- Assigned task
Without reproducing any image, print the listing below exactly.

(Records to process)

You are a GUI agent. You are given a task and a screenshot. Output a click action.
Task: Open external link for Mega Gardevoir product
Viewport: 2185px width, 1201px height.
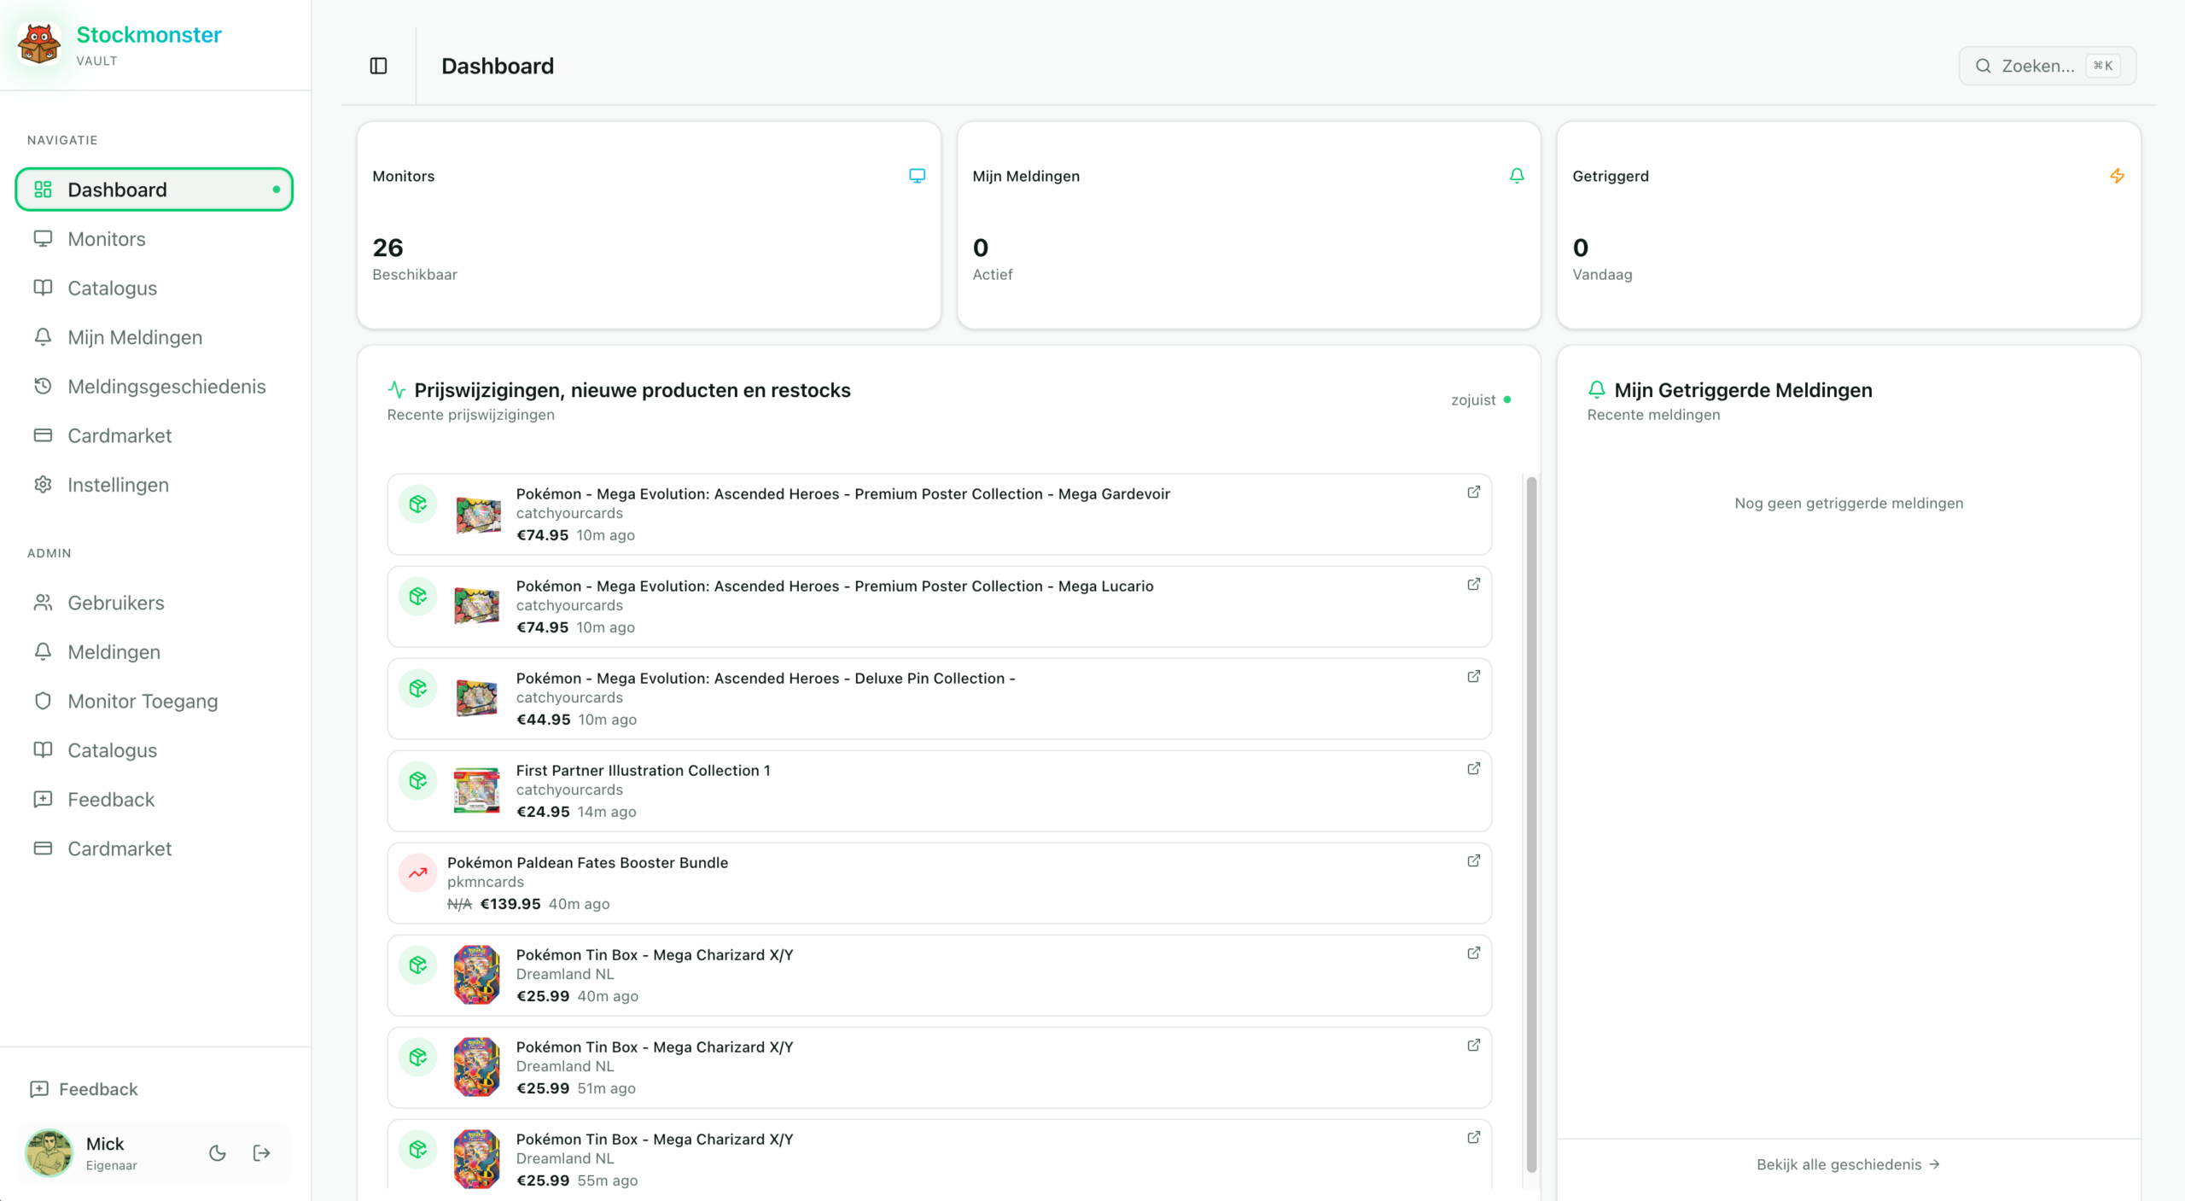(1473, 493)
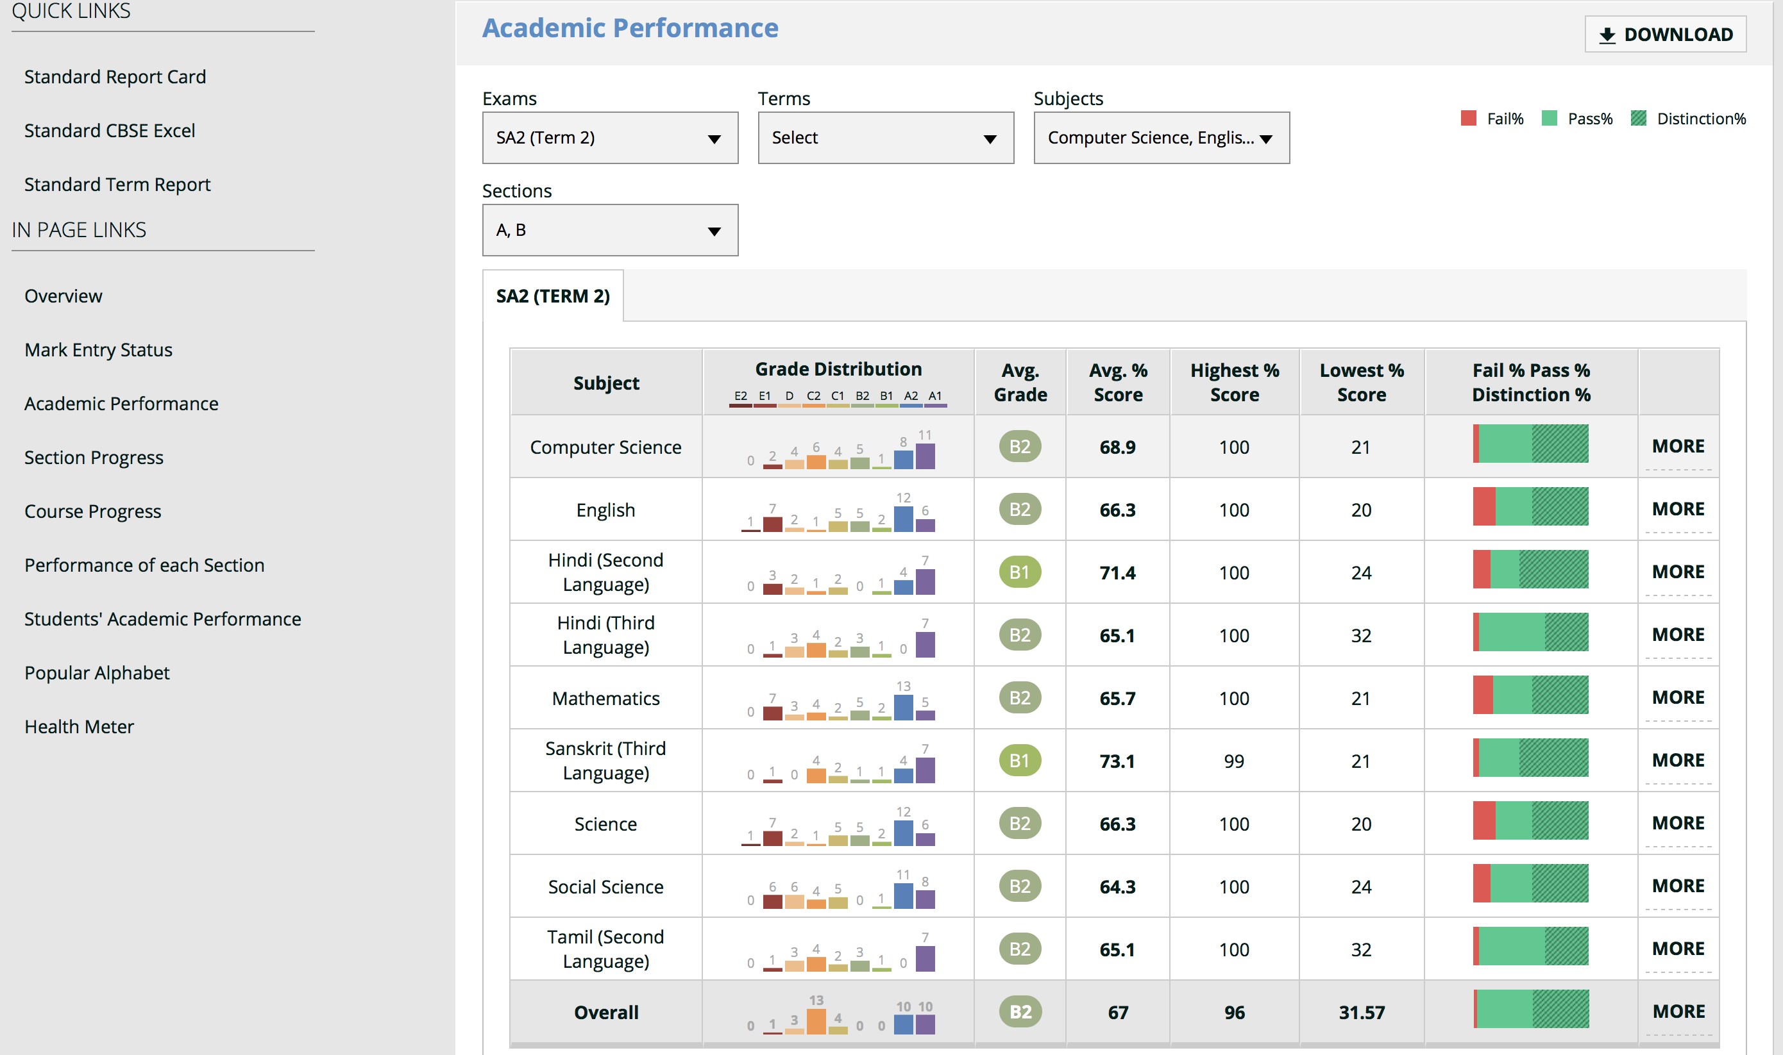Open the Subjects dropdown
Screen dimensions: 1783x1055
pos(1161,138)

(End Records to process)

- Answer section
You are a GUI agent. You are given a task and a screenshot. Output a click action.
Task: Open external link for Mega Gardevoir product
Viewport: 2185px width, 1201px height.
(1473, 493)
Open the Subjects dropdown
Screen dimensions: 1783x1055
pos(1161,138)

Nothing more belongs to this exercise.